この東の森に向かう前に、一度オリビアの家、そして家の裏手にある母の墓に立ち寄り、受け取った三輪の乙女の涙のうち、二輪を母の墓に植え、こうして一輪を瓶に入れて持って来ていたのであった。
(……私は人々を悲しみから救うの)
この乙女の涙を見るたびに、この旅を始めた決意を思い出し、その度、瓶を握る手に力が入る。
グリンデから“母を奪った病に黒羽族が関わっている可能性がある”と聞いてから、彼らに対しては怒りの感情が大半を占めている。女性らしくおしとやかに。子供の頃、何度か大人たちに言われた事があったが、黒羽族の話をするとそんなことは気にしていられない、汚い言葉しか出てこないであろう。

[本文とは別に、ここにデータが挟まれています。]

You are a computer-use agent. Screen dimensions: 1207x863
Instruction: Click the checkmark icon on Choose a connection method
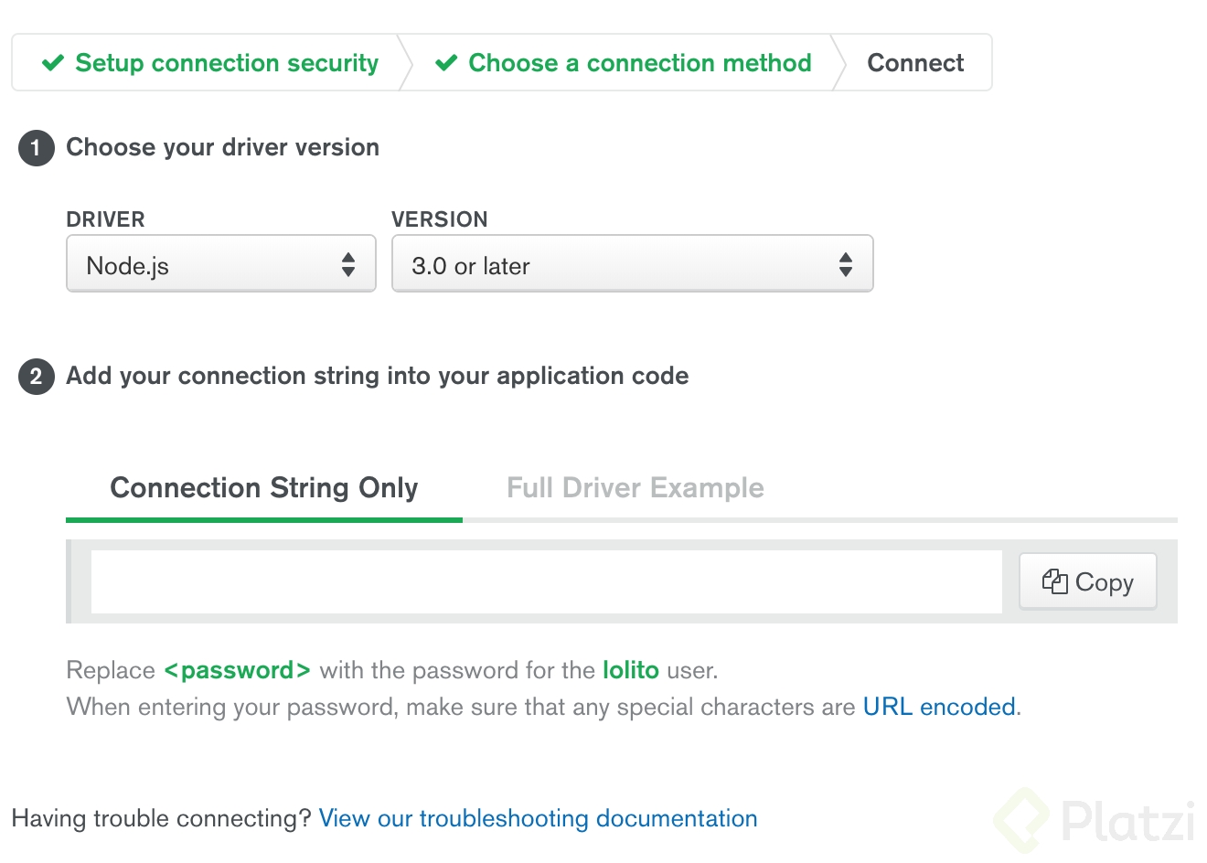coord(446,63)
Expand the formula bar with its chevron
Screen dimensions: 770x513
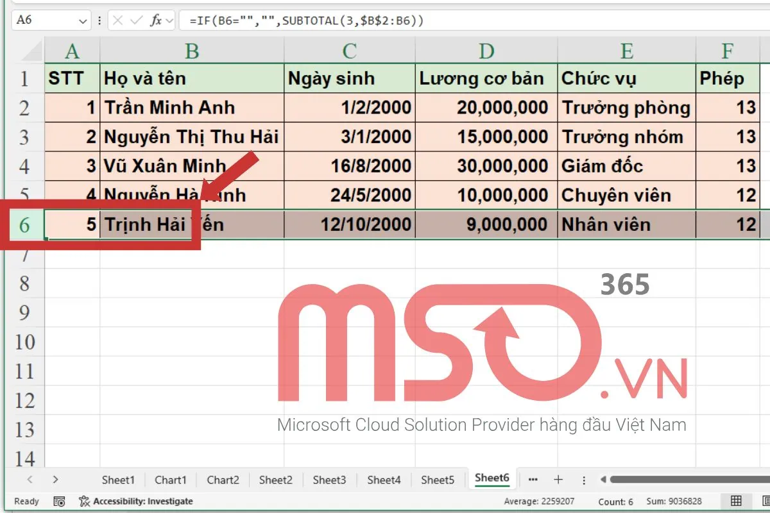click(x=169, y=20)
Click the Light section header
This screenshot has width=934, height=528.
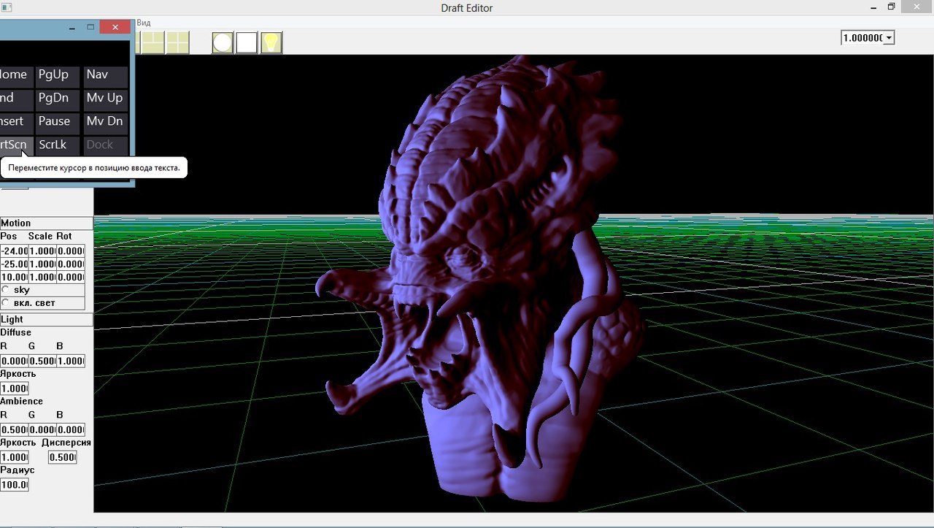pyautogui.click(x=47, y=319)
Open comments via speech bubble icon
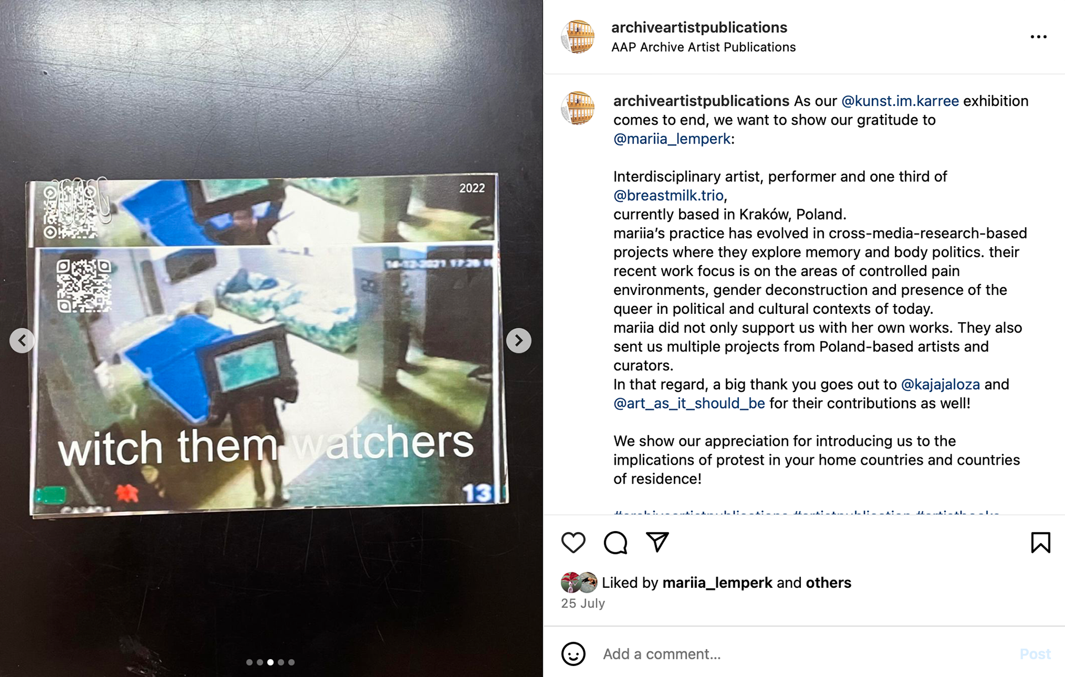Viewport: 1065px width, 677px height. point(615,542)
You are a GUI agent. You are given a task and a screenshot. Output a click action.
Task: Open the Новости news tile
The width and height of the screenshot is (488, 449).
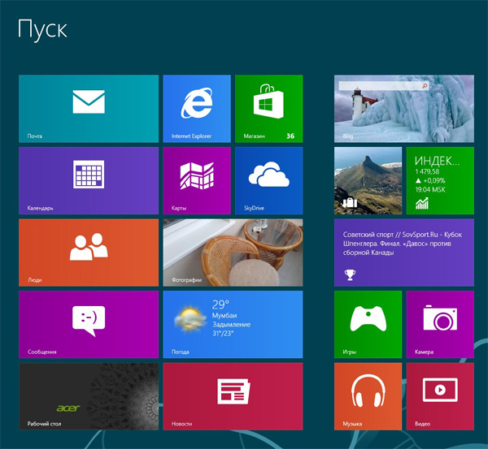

しかし、もしも黒羽族が生き残っていたとして、目の前に姿を現した場合、どうすれば良いのだろうか。不意をついて襲いかかってきたらどうしようか。せめて、いち早く黒羽族の存在に気付く事が出来れば……そう思ったオリビアは、恐る恐るグリンデにある頼み事を打ち出した。
「……あの、グリンデさん。やはり私にコインを持たせて頂けないですか?」
「それは何故だ?あれほど不気味がっておったではないか」
「コインを持っていたら、魔力を身に宿した者が靄をまとって見えて、すぐに気付く事が出来ますよね?グリンデさんだけでなく、私も相手の存在にいち早く気づく事が出来たら、少しは役に立つかと思って」
「その考えだと向こうからもおんしに気付きやすくなると思うが……まぁそれは我と共におったら変わらんか。良い、わかった」
意外にも、あっさりと魔女はそれを承諾し、ローブの内からコインを取り出し、少女に授けた。コインは相変わらず、浅黒く鈍い光沢を放っており、少し冷たくひんやりとする感触が、より不気味さを醸し出している。
コインを受け取ってから暫くすると、グリンデの身体に赤い靄がまとわりついた。自分の手には白い靄がまとっている。
(これが魔法の力……)
魔力が伝わり、目にした光景に驚く少女の横顔に、笑みを含んだ声が投げかけられた。
「おんしがコインを持っておると、見失った時にすぐ見つけられて便利かもな」
むっと顔をしかめた少女を他所に、魔女は片手を地に着き立ち上がった。
「……まぁ、疲れがあっては旅が遅くなるのも事実だ。飯は起きてからで良い。我はもう寝るぞ」
そういうとグリンデはちょうどよさそうな朽ちた倒木を辺りから見つけ、たき火の近くに転がすと、巻いていた腰巻をそれに被せ、枕にして横になった。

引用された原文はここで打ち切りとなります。